Market optimism that Argentina’s next government will move in a more pro-business direction after October elections is exaggerated, according to Lucas Romero, head of Buenos Aires-based polling firm Synopsis Consultores.
Economy Minister Sergio Massa emerged last Friday as the main candidate for the ruling coalition, leading to a boost in bond prices so far this week. Dollar bonds maturing in 2030 have climbed about 2.7 cents to 32.9 on the dollar, the highest level since February.
Massa’s candidacy was seen by some investors as weakening powerful Vice-President Cristina Fernández de Kirchner, who advocates for populist policies. He’s considered a centrist leader who could reverse some of his coalition’s byzantine economic policies if his party pulls off a challenging re-election victory.
But Romero predicts Fernández de Kirchner’s support for Massa and her allies on his ticket will only hinder a pro-market reform agenda. He sees Massa encountering similar infighting over economic strategy that President Alberto Fernández struggled with for much of his presidency.
“Massa will have the same difficulties,” Romero said. Market optimism is overstated “from the perspective that Massa will have his hands freed up. I think the market is underestimating the challenges of governing that this administration will have if it wins an election like this.”
Argentina’s main opposition coalition is expected to receive the most votes during the August 13 primary, according to the most recent Synopsis poll conducted before the June 24 deadline for candidates to announce. Massa’s ruling coalition is second while outsider presidential candidate Javier Milei remains competitive in third place.

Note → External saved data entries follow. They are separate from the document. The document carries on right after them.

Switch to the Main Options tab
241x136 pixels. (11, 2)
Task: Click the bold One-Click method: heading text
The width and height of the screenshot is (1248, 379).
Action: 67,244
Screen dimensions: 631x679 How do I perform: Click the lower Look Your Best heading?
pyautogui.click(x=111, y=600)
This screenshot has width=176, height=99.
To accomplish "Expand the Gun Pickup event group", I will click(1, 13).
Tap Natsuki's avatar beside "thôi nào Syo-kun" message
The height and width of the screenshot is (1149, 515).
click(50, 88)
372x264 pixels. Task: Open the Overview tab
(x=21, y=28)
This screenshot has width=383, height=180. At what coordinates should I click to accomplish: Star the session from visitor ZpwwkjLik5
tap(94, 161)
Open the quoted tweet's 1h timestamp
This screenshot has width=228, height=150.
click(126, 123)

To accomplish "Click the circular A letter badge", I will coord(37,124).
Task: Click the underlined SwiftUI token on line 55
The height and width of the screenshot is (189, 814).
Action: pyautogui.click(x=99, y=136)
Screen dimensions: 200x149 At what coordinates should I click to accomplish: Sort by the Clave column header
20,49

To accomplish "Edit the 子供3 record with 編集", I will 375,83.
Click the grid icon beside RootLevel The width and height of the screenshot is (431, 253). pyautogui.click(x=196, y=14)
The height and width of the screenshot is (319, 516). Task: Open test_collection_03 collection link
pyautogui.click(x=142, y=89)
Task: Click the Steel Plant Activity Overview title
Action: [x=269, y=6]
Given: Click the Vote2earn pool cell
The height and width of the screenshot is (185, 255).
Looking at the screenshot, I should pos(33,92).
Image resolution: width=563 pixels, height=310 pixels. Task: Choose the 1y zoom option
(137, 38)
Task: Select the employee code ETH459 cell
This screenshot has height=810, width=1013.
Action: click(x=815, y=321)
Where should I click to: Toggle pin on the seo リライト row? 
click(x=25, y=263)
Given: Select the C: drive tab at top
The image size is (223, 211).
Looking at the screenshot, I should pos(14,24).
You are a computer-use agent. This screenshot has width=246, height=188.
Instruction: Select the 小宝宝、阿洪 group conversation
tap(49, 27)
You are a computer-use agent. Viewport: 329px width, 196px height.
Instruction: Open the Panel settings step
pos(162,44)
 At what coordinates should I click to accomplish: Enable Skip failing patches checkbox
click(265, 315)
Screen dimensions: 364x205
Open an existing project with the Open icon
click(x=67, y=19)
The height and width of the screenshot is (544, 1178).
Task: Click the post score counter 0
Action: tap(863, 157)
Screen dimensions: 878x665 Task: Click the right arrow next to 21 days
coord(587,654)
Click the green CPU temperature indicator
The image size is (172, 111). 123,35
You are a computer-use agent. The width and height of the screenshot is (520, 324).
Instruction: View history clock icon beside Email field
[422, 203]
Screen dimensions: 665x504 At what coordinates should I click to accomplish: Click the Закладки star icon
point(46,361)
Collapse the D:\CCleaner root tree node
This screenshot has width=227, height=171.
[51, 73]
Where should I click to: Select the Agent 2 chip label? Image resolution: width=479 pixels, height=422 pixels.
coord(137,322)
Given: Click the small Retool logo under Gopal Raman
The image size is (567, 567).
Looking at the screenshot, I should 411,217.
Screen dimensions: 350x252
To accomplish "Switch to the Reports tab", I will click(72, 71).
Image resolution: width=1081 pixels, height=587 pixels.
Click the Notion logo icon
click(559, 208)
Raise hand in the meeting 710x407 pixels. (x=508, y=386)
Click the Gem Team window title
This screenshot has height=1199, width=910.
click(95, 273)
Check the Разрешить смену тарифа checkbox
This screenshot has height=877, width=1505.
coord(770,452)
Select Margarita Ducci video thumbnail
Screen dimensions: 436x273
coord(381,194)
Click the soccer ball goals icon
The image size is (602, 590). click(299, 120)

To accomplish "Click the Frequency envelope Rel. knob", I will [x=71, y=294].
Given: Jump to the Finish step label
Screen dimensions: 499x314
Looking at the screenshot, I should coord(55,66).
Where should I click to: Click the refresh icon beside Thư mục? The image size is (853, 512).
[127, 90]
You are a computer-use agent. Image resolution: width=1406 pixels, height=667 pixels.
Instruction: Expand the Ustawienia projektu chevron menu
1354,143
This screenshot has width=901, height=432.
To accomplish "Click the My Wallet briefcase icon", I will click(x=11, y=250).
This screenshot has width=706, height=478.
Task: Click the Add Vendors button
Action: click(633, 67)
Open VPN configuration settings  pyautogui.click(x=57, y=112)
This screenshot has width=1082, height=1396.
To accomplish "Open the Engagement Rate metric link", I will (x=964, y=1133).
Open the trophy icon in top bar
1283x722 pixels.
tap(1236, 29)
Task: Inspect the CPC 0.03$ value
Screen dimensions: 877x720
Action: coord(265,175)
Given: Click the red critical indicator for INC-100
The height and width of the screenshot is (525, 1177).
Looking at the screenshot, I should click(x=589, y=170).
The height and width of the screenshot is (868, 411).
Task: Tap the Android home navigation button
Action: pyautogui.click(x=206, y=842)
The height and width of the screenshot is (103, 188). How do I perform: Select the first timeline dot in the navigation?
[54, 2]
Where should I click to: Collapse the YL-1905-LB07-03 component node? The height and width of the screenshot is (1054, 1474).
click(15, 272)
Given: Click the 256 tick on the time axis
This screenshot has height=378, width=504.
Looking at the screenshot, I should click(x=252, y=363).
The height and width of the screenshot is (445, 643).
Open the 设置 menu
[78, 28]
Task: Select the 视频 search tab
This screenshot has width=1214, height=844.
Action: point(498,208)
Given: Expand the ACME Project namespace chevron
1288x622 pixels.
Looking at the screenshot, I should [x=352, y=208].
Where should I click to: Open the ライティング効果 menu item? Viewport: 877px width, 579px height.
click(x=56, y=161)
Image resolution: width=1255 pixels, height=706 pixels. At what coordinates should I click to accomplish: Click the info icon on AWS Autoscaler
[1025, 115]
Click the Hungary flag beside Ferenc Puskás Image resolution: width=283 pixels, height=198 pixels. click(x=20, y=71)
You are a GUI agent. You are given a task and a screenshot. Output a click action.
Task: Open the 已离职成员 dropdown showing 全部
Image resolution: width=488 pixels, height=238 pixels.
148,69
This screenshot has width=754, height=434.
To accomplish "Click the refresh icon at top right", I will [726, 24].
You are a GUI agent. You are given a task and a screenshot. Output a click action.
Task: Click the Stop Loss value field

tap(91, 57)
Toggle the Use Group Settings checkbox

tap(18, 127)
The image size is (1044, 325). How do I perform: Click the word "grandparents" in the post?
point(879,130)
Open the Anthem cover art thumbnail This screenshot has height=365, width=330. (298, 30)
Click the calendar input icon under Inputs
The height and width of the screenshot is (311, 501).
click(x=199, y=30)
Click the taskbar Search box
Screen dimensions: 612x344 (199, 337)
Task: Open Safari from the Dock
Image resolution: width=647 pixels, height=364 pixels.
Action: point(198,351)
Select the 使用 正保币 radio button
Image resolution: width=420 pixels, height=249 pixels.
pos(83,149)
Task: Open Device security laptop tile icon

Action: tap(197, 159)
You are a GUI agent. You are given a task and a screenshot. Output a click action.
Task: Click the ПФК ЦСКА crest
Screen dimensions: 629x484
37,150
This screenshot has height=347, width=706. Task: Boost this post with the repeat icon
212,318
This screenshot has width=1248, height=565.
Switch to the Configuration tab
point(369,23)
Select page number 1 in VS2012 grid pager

Economic policy in Fernández’s government never gained credibility on Wall Street as he and Fernández de Kirchner battled over strategic decisions. For example, lawmakers in Congress loyal to Fernández de Kirchner last year voted against the US$44-billion agreement with the International Monetary Fund that Fernández’s team had spent two years negotiating.
Romero sees Massa encountering the same internal divide and a congress with greater opposition presence that will challenge any legislation he’d seek to push through.
“Today, the market’s priority is to understand whether there’s going to be enough political strength in Argentina to make the decisions that have to be made,” he said.